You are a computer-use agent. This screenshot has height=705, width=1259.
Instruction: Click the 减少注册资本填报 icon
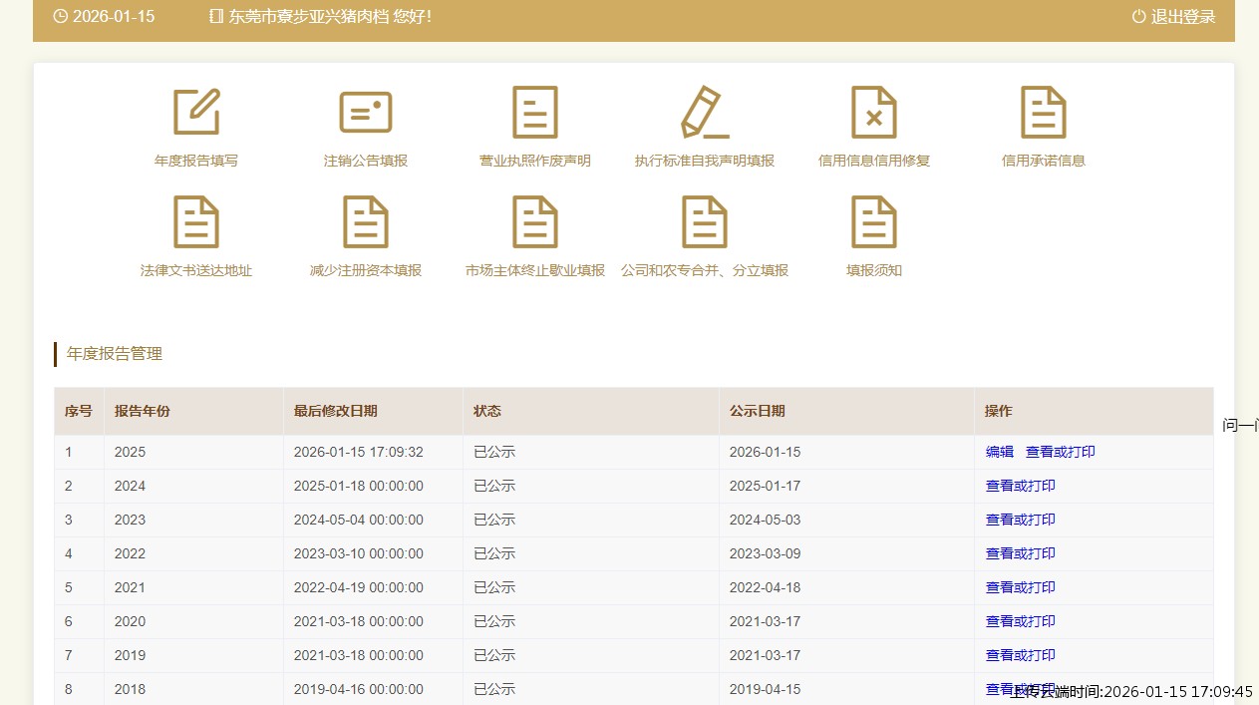tap(366, 221)
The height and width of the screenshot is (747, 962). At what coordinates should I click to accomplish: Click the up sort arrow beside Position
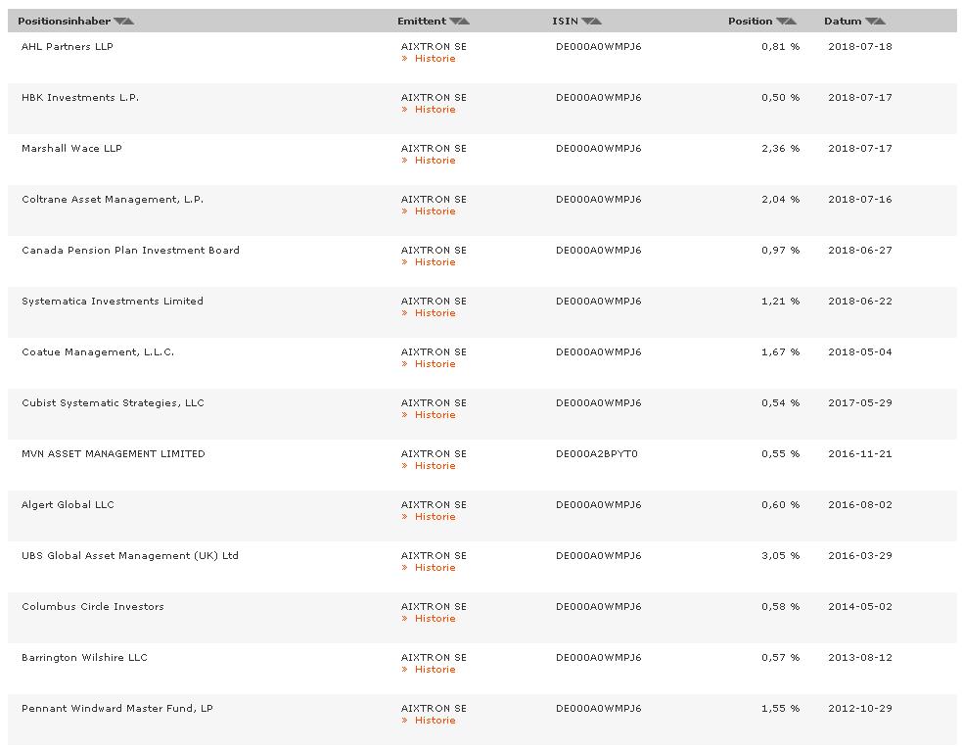click(792, 21)
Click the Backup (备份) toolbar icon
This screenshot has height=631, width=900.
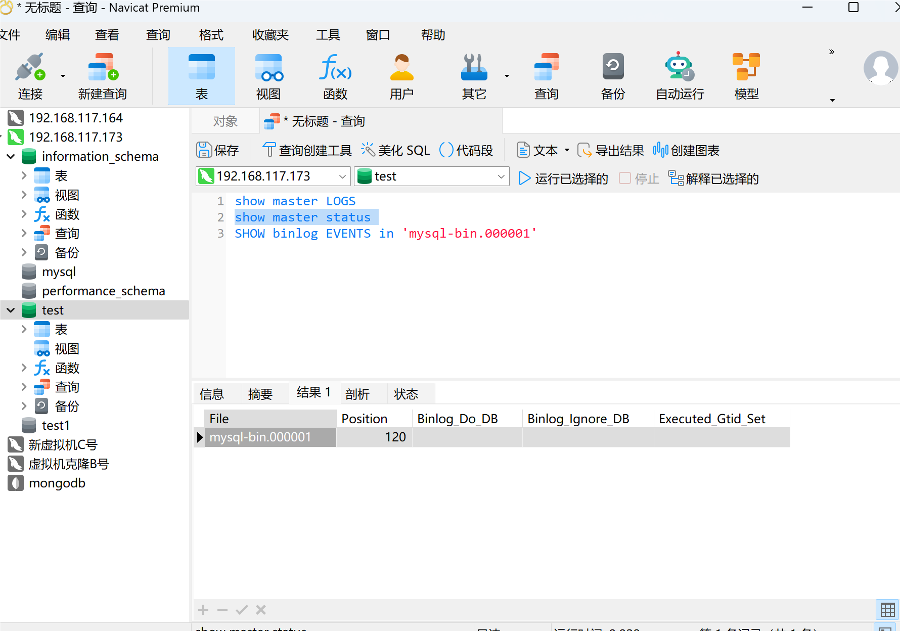pyautogui.click(x=613, y=76)
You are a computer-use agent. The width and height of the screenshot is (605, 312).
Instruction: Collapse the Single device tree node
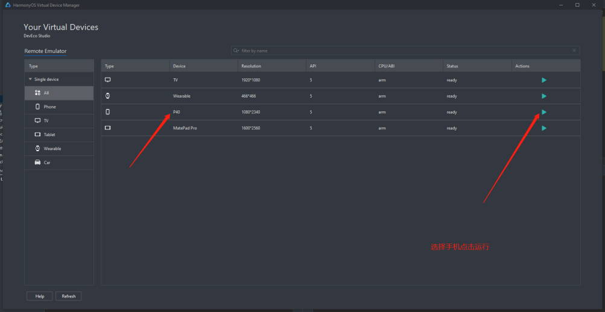(31, 80)
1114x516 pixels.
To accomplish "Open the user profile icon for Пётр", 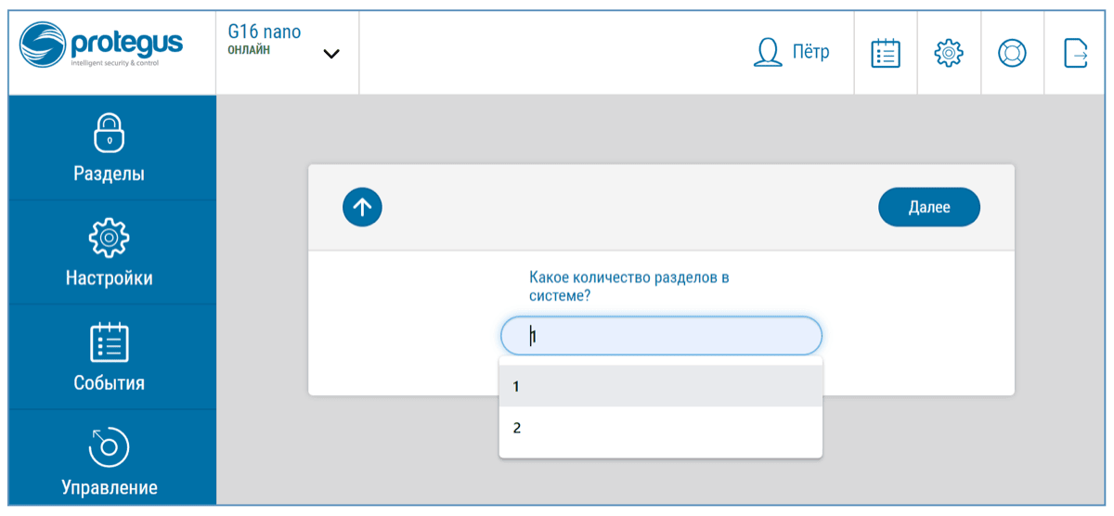I will click(768, 53).
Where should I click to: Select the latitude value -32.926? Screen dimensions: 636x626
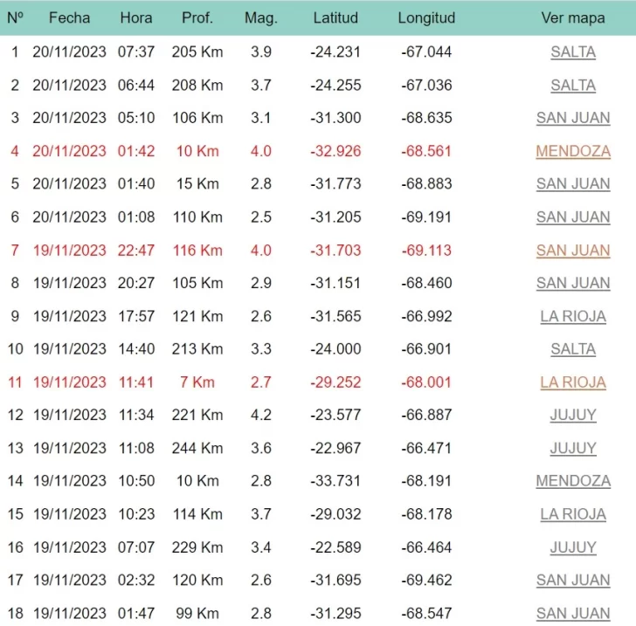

Your task:
Copy the lines above that hold the word "computer".

Answer to the problem:
You are a computer-use agent. This screenshot has height=705, width=1259.
You are a computer-use agent. The width and height of the screenshot is (605, 312).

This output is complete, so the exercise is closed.